In a previous post I dumped a bunch of information I had learnt about what had happened in open source Amiga hackery. I've now gone and committed the initial hacks needed to prove that it works and document how I did it.
My goals here were:
- Build one of the memory expansion Gary adapters that are out there - I chose the PeteAU design that I've checked in here;
- Figure out how to modify a rev6 amiga 500 board so I can put 1MB of chip RAM in the provided sockets there (with the schematic available here);
- Make it so a normal A501 512K RAM + RTC add-on can be plugged in to provide the 512k of slow RAM.
First up, it worked. Here's how dirty it is.
The overview is pretty conceptually easy.
- The PeteAU Gary adapter (and I'm sure others!) use the RAS1 line into Agnus and its A19/A23 address line to map RAM into Agnus' other 512k addressable RAM space. The RAM expansions are thus muxed on breaking out CASL and CASU lines whilst enabling RAS1.
- The little break out PCB there is the 74HCT139 dual 2-to-4 demux to decode the two address line bits from the Gary adapter + CASL/CASU lines from Agnus into four CASL/CASU lines.
- The "first" bank from the PeteAU Gary adapter is mapped in as the second half of the 512k chip RAM - and as seen in the picture above, those bent legs are CASL/CASU lines.
- The two tracks that run from U35 out to the trapdoor expansion connector are the CASL/CASU lines to said trapdoor expansion connector. I've cut those and wired them into the second CASL/CASU pair from the 74HCT139 demux.

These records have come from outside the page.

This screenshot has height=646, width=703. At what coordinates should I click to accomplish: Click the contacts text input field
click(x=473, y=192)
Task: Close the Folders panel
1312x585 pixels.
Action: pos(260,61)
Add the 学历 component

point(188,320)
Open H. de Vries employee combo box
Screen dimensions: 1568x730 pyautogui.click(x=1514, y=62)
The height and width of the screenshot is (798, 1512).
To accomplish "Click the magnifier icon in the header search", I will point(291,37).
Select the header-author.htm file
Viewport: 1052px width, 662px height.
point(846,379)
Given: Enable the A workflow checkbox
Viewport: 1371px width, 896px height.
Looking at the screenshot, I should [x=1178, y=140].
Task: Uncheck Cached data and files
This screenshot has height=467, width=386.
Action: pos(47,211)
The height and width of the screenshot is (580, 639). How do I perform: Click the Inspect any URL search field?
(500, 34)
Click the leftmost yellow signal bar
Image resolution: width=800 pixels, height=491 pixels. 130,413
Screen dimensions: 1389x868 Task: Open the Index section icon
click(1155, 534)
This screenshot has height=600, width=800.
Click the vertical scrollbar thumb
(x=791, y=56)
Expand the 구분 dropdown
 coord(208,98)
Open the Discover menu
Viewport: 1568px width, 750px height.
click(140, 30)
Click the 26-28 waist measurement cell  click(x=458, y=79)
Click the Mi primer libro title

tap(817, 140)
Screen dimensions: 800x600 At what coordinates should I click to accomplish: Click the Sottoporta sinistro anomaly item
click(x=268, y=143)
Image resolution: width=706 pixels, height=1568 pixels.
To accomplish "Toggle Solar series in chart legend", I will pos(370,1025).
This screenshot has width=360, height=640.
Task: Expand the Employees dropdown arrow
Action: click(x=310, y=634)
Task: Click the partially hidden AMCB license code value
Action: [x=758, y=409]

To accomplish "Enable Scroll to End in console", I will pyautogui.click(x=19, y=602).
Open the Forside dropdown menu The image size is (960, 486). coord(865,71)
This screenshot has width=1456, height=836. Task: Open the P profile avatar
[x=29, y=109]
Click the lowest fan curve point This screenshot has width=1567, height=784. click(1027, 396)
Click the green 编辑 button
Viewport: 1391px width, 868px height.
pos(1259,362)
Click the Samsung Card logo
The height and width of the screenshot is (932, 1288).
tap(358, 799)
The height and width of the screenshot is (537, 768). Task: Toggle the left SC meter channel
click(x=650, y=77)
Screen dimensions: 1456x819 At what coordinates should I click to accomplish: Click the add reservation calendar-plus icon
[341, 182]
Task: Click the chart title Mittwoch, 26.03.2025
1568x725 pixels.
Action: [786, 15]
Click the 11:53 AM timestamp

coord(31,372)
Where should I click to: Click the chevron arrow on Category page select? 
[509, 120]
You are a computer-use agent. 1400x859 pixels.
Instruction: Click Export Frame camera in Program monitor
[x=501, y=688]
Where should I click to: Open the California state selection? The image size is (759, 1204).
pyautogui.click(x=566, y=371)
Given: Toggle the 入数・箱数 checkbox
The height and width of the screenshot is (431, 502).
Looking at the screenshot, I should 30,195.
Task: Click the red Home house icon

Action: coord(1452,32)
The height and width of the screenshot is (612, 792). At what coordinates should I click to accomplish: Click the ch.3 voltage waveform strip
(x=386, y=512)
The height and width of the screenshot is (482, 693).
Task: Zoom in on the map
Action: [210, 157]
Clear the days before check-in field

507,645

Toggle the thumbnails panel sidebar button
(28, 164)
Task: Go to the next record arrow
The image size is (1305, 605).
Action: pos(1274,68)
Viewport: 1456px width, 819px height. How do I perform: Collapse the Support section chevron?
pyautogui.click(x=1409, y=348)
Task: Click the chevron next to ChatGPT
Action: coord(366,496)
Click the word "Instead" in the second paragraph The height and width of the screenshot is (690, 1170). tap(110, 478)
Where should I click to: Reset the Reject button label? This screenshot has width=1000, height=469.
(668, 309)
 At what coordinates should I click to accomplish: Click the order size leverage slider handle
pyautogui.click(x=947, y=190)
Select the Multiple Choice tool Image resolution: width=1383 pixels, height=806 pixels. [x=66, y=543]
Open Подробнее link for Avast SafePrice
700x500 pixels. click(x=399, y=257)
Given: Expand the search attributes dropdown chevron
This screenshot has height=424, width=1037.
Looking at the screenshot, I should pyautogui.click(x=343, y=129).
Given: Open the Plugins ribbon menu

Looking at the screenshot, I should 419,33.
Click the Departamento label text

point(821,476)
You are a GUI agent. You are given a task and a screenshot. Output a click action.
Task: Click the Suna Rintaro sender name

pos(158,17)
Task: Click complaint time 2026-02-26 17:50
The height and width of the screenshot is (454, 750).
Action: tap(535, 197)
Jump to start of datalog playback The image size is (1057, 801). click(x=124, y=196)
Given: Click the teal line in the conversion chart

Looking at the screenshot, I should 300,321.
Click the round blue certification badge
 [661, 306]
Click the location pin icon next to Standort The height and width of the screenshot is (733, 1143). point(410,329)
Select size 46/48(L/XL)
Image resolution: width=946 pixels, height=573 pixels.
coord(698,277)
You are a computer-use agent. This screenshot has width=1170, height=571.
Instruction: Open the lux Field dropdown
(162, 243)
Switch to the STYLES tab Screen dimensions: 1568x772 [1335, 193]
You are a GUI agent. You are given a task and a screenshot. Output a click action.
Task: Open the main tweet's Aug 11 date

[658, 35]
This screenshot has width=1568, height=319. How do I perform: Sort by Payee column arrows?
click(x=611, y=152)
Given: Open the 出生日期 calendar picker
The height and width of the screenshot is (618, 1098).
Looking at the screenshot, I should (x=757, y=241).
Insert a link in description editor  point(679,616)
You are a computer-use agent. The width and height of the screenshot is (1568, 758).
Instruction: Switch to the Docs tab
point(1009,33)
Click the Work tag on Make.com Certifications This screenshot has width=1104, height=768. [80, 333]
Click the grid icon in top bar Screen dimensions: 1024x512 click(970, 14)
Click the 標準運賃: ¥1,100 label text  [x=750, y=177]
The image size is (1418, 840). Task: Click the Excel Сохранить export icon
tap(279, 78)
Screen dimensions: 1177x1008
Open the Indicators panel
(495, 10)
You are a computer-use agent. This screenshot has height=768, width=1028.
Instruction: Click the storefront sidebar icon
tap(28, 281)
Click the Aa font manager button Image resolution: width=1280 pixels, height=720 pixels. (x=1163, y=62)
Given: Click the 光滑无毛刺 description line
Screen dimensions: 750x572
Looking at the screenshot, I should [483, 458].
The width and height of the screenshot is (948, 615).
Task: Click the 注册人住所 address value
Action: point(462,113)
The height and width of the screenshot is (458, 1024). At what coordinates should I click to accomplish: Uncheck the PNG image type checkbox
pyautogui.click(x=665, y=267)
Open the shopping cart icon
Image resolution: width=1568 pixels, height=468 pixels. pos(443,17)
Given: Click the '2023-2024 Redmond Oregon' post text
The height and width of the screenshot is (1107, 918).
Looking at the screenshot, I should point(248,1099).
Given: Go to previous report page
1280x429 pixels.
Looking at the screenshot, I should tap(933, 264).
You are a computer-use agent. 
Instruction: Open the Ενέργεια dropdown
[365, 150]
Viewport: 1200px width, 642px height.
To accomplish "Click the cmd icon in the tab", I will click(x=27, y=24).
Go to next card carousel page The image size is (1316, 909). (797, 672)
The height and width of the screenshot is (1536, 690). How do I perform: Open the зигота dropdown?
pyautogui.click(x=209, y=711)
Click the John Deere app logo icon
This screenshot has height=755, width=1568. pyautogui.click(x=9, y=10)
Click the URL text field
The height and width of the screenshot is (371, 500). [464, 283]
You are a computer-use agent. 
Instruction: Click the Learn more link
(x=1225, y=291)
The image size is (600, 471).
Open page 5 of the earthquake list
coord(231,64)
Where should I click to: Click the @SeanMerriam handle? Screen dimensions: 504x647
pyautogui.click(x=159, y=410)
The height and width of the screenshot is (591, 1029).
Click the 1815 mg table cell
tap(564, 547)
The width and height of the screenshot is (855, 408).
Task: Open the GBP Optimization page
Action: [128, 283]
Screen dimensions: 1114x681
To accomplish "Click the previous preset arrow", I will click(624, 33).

- No modifications are done on the A501 expansion board.
I've basically just migrated the 74CHT139 from the PeteAU Gary+RAM expansion adapter board back onto the Amiga 500 rev6 PCB.
Here's the relevant bits from the rev6 schematic:
The second bank of 512k chip RAM is U20,U21,U22,U23. It uses RAS1 and the same CASL/CASU that the first bank of 512k chip RAM and the expansion connector.
On the rev6 PCB the CASL/CASU tracks route from U35 to both the RAM and the expansion connector. Cutting the tracks going to the expansion connector is fine; they run there and stop.
Now, finding useful documentation for what to do.
First up, figuring out how to configure the Amiga 500 rev6 PCB.
- J2 (the Agnus A19/A23) jumper was cut so it could be wired into the Gary adapter.
- J7 (the EXP signal from the expansion connector to Gary to say the expansion RAM is there) is left alone, so the A501 can assert it if it's there.
And then how I configured my Gary adapter board:
- JP1 and JP2 set to 2-3 - ie 1M chip
- JP3 set to 1-2 - ie 1.5M slow (decoding all of the space, even if I'm not really decoding stuff from the 74HCT139 to more slow RAM)
- JP4 set to 1-2 (ie, "more slow", so the Gary adapter is properly doing its thing)
And finally, how it looks when it's all done:
(Yes, I was playing with the default colours in the second one, I always disliked the orange.)